**Problem description**
Set down, unchanged, the lines of the data below that begin at the line containing "Task: Click the bold JD Vance name in legend" and stop after the line containing "The image size is (800, 500). point(683,455)", with both of those lines included.

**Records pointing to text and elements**
--------------------

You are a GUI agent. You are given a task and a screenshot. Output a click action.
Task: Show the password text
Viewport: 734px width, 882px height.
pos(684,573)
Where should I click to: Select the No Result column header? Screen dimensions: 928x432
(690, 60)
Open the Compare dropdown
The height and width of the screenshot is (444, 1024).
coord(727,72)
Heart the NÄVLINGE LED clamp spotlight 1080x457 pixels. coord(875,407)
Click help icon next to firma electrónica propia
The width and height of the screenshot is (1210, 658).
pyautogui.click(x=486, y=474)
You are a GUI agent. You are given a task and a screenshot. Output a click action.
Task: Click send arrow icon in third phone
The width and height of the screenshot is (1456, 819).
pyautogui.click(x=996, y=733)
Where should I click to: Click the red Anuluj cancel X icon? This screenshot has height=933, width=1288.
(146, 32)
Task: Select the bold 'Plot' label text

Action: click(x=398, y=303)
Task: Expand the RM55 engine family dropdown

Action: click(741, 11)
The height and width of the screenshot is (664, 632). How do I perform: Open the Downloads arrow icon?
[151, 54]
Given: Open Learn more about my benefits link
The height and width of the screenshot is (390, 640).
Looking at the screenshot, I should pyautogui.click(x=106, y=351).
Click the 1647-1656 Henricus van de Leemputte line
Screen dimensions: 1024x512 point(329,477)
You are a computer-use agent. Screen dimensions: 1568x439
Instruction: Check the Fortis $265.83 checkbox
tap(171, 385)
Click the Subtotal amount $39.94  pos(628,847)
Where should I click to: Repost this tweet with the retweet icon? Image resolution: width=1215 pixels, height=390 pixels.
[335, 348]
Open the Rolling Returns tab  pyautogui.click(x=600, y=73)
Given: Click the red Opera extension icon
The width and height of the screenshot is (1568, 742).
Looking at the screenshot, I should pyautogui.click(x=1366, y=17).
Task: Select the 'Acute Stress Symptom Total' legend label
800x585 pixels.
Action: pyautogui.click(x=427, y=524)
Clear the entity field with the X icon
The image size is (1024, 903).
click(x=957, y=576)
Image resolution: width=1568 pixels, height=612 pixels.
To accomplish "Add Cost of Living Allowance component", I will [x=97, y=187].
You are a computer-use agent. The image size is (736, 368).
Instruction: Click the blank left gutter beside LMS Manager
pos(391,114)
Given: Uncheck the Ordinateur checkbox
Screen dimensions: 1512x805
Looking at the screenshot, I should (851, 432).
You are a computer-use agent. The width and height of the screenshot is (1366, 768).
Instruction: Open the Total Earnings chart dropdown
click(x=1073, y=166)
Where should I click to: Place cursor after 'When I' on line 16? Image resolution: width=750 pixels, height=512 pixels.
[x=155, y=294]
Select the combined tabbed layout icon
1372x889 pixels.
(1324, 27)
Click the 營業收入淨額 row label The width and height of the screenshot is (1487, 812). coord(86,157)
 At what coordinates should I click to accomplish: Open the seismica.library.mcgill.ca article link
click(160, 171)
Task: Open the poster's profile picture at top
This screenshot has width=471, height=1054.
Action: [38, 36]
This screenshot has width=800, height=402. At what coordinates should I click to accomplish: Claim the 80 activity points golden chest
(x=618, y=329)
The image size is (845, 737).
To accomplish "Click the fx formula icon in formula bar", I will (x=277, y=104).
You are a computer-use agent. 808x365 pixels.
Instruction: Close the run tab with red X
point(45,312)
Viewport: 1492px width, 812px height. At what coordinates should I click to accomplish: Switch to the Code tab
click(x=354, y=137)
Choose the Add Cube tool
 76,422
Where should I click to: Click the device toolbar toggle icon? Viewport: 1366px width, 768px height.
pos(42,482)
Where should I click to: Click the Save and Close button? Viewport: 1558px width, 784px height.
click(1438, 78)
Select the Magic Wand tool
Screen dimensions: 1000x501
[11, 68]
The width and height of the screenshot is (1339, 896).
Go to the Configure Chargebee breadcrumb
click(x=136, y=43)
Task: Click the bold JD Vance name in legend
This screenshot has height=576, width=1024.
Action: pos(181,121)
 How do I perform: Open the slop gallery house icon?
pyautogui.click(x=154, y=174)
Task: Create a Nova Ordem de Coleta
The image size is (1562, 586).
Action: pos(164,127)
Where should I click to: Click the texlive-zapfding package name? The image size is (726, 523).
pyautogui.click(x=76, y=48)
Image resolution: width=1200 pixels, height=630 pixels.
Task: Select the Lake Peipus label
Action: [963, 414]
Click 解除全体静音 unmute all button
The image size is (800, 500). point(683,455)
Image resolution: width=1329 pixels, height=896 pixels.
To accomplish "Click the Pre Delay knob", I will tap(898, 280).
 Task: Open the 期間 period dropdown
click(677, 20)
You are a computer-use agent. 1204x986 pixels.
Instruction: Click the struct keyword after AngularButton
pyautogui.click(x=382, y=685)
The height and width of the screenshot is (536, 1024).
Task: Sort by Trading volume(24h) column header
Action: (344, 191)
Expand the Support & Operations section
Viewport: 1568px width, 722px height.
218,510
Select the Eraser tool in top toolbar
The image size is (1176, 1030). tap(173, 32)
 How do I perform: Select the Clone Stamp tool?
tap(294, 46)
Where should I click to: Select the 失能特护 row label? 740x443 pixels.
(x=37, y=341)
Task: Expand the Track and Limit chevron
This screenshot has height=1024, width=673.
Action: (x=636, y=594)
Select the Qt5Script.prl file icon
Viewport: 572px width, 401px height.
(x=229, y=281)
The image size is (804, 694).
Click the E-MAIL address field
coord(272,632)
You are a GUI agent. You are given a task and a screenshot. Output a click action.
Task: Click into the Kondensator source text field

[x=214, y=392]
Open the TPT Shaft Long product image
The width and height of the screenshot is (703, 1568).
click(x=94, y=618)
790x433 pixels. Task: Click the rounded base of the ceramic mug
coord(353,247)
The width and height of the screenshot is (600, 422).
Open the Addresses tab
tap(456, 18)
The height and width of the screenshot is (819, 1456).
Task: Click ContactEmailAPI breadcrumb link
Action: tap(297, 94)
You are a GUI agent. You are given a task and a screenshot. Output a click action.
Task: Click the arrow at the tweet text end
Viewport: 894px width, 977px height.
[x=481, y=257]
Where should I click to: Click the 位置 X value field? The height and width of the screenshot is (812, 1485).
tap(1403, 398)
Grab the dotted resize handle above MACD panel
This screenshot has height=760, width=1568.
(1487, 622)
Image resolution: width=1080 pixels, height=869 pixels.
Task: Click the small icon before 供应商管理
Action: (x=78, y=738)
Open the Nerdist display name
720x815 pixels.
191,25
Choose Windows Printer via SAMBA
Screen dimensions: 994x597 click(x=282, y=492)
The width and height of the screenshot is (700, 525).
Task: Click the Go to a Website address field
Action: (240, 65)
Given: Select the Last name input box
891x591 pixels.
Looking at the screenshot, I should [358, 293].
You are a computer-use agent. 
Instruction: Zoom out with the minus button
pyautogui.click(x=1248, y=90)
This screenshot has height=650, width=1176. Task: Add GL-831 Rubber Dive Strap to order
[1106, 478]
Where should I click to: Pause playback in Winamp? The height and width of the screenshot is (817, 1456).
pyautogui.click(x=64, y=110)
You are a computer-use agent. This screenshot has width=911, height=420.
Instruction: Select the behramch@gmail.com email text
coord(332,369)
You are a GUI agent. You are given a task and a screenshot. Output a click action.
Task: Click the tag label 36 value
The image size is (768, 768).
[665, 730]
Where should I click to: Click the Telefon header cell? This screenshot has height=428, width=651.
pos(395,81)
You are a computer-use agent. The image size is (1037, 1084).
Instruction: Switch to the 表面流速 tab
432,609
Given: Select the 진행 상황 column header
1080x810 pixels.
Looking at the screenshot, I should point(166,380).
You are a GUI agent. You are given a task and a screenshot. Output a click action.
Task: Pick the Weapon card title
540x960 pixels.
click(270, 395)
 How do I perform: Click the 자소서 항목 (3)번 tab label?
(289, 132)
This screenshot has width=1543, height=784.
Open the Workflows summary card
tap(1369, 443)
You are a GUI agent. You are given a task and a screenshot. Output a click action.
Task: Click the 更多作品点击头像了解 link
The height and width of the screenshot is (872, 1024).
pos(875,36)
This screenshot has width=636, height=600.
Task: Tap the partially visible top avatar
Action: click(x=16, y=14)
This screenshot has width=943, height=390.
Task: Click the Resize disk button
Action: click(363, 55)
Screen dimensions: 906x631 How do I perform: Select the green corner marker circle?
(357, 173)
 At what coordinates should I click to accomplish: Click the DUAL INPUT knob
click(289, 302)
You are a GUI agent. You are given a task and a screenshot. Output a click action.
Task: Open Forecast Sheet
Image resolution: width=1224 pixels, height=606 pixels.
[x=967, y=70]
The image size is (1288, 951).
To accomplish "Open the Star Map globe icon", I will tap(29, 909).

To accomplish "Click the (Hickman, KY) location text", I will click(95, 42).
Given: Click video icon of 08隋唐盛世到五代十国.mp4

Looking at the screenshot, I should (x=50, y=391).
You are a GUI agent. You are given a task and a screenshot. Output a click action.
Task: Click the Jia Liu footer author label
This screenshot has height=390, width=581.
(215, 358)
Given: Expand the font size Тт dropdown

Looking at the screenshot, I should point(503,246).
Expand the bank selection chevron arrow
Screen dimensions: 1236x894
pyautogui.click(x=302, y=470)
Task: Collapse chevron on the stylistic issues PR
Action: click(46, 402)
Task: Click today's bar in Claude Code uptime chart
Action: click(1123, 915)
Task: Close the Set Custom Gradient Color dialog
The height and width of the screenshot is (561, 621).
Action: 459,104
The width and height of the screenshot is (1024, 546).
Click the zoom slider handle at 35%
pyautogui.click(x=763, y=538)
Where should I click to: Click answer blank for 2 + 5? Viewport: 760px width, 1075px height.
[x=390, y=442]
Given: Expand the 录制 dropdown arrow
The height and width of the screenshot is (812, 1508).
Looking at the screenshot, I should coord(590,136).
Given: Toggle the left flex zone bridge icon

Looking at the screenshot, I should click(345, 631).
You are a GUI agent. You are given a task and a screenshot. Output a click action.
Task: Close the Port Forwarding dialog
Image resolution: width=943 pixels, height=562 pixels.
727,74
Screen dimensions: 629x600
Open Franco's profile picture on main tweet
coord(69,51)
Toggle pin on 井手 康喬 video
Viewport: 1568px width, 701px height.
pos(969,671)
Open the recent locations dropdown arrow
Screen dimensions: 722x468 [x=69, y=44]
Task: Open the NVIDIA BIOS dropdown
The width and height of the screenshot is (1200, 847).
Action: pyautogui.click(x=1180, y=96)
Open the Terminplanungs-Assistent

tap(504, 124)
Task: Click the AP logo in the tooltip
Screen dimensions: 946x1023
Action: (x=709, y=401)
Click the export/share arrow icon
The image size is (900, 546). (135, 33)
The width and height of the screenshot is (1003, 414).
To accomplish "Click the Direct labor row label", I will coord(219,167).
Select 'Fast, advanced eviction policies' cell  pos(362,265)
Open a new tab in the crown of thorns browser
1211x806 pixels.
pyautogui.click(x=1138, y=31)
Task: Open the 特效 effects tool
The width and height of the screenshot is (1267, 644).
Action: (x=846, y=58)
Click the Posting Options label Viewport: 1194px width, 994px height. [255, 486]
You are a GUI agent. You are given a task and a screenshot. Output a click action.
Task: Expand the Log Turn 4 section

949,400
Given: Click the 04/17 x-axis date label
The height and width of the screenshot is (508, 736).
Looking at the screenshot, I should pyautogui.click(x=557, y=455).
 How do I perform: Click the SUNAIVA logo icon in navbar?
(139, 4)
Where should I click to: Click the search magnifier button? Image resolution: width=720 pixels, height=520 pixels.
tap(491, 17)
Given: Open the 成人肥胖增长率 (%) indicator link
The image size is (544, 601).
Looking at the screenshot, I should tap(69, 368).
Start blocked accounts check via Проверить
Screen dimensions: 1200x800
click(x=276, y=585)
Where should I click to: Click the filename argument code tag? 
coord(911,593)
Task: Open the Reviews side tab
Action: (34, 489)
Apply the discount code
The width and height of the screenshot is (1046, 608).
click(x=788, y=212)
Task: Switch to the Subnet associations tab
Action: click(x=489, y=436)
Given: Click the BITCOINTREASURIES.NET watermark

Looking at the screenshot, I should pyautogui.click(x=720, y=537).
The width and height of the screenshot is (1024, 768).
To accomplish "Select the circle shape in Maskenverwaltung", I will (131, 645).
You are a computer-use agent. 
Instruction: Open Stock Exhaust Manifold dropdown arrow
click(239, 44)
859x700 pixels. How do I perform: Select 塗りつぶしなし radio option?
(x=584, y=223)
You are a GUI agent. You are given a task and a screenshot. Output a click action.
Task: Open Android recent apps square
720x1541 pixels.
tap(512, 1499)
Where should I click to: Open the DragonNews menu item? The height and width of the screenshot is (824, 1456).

--------------------

**Task answer**
Task: Click the bold JD Vance name in legend
This screenshot has height=576, width=1024.
Action: pos(181,121)
 How do I perform: Open the slop gallery house icon?
pyautogui.click(x=154, y=174)
Task: Create a Nova Ordem de Coleta
The image size is (1562, 586).
Action: pos(164,127)
Where should I click to: Click the texlive-zapfding package name? The image size is (726, 523).
pyautogui.click(x=76, y=48)
Image resolution: width=1200 pixels, height=630 pixels.
Task: Select the Lake Peipus label
Action: [963, 414]
Click 解除全体静音 unmute all button
The image size is (800, 500). point(683,455)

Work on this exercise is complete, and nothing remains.